Time series analysis focus on the analysis of random variable sequences. In this article, I would briefly review the basic definitions and properties of time series, the typical models, and the prediction of time series. The concepts and formulas are from Applicational Time Series Analysis by Shuyuan He, published by Peking University Express. Note that this is only a memo containing only key knowledge. If you are a beginner, please refer to other tutorials.

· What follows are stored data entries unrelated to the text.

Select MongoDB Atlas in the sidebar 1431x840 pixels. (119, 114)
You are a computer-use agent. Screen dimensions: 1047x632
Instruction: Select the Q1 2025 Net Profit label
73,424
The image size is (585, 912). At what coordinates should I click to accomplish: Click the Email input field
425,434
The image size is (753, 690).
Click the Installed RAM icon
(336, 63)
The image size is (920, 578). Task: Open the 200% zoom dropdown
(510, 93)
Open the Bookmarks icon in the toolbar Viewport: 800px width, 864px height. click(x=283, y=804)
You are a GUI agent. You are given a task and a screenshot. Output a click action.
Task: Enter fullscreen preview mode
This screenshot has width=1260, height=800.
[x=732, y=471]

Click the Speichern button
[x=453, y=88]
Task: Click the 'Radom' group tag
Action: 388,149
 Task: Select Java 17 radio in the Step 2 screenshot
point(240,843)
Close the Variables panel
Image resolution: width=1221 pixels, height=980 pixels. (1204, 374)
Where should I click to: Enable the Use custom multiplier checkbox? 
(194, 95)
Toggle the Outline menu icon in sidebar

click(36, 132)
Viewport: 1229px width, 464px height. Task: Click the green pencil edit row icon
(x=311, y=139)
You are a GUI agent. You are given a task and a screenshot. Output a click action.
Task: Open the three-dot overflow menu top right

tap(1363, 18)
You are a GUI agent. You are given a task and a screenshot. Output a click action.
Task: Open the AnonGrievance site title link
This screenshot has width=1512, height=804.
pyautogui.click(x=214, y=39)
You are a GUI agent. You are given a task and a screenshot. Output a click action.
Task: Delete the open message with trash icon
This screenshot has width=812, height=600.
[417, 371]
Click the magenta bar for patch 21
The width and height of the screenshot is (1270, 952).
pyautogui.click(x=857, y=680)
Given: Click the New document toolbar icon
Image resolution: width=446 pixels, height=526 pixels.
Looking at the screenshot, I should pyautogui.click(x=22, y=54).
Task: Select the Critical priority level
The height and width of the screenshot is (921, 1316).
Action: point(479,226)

I picked up most of my statistics knowledge in my university in Mandarin. Thus there might be slight mistakes or imperfections with the terms and the grammars in this article. If you have any suggestions, you are more than appreciated to email me and help me to correct them.

# Basic Definitions

In this section, the basic definition of time series related knowledges, including stationary time series, correlation function, white noise, and spectrum function, will be reviewed. Some useful properties of these definitions will be reviewed along with.

## Time Series

A sequence of random variables ordered by time index is called a time series, represented as \[ X_1, X_2, \ \dots \] For a time series, its observed samples are called an implementation of the time series, represented as \[ x_1, x_2, \ \dots \] Most of the time, a time series is considered as the sum of 3 components: the trend component \(T_t\), the seasonal component \(S_t\), and the random component \(R_t\). \[ X_t = T_t + S_t + R_t \] Usually, \(T_t\) and \(S_t\) are considered as non-random functions and can be estimated by methods such as regression. This article would mainly focus on the random component, \(R_t\).

## Stationary Time Series

A time series \(\{X_t\}\) is called a **stationary time series** if it satisfies the following.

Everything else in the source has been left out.